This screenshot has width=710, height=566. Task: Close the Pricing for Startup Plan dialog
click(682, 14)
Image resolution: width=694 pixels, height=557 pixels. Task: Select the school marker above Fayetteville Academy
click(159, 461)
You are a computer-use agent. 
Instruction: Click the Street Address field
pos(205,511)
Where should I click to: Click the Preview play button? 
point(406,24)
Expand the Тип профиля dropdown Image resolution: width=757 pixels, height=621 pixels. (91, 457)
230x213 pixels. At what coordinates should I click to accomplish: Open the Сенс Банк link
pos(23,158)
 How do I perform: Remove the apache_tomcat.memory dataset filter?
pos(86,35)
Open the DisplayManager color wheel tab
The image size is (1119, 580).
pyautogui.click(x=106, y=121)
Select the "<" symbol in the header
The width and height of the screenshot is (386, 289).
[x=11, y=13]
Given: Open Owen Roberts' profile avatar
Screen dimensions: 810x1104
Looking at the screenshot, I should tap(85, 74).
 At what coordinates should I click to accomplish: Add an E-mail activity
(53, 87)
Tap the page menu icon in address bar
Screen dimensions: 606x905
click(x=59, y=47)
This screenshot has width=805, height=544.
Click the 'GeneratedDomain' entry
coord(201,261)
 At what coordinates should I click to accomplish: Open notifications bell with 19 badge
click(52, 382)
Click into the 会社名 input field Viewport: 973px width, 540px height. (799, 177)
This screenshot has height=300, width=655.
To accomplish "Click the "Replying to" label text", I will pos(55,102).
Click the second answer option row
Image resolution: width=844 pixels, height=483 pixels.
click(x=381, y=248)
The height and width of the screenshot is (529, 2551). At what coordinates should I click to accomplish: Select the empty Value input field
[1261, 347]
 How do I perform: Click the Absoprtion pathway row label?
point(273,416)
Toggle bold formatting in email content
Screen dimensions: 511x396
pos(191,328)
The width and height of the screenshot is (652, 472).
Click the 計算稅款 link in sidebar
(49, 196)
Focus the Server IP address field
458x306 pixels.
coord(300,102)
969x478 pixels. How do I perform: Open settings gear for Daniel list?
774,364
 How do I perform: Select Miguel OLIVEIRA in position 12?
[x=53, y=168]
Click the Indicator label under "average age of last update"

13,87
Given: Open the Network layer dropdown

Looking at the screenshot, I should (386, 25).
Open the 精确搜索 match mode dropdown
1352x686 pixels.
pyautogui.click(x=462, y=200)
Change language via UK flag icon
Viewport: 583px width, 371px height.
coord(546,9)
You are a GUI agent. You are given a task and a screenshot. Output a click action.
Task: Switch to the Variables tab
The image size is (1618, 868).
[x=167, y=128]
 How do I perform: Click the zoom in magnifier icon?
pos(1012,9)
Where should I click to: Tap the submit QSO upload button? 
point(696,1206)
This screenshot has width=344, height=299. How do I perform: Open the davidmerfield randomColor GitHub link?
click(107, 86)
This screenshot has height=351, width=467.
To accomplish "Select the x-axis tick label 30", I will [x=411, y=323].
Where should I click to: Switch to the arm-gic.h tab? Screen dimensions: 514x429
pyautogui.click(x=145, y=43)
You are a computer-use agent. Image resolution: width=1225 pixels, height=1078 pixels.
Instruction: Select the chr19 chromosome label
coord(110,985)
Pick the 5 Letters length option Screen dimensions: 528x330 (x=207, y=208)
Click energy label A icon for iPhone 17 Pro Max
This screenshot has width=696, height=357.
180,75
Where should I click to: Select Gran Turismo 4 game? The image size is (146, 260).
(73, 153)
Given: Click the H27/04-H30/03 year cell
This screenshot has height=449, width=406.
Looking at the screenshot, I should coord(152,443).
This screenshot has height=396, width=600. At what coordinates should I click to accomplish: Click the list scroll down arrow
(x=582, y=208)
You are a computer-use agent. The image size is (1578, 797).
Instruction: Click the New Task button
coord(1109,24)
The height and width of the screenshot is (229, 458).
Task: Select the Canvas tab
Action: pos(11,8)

WORK REQUIRED
Please count the lines in the records that hold the string "computer", and give the number alone.

FINAL ANSWER
3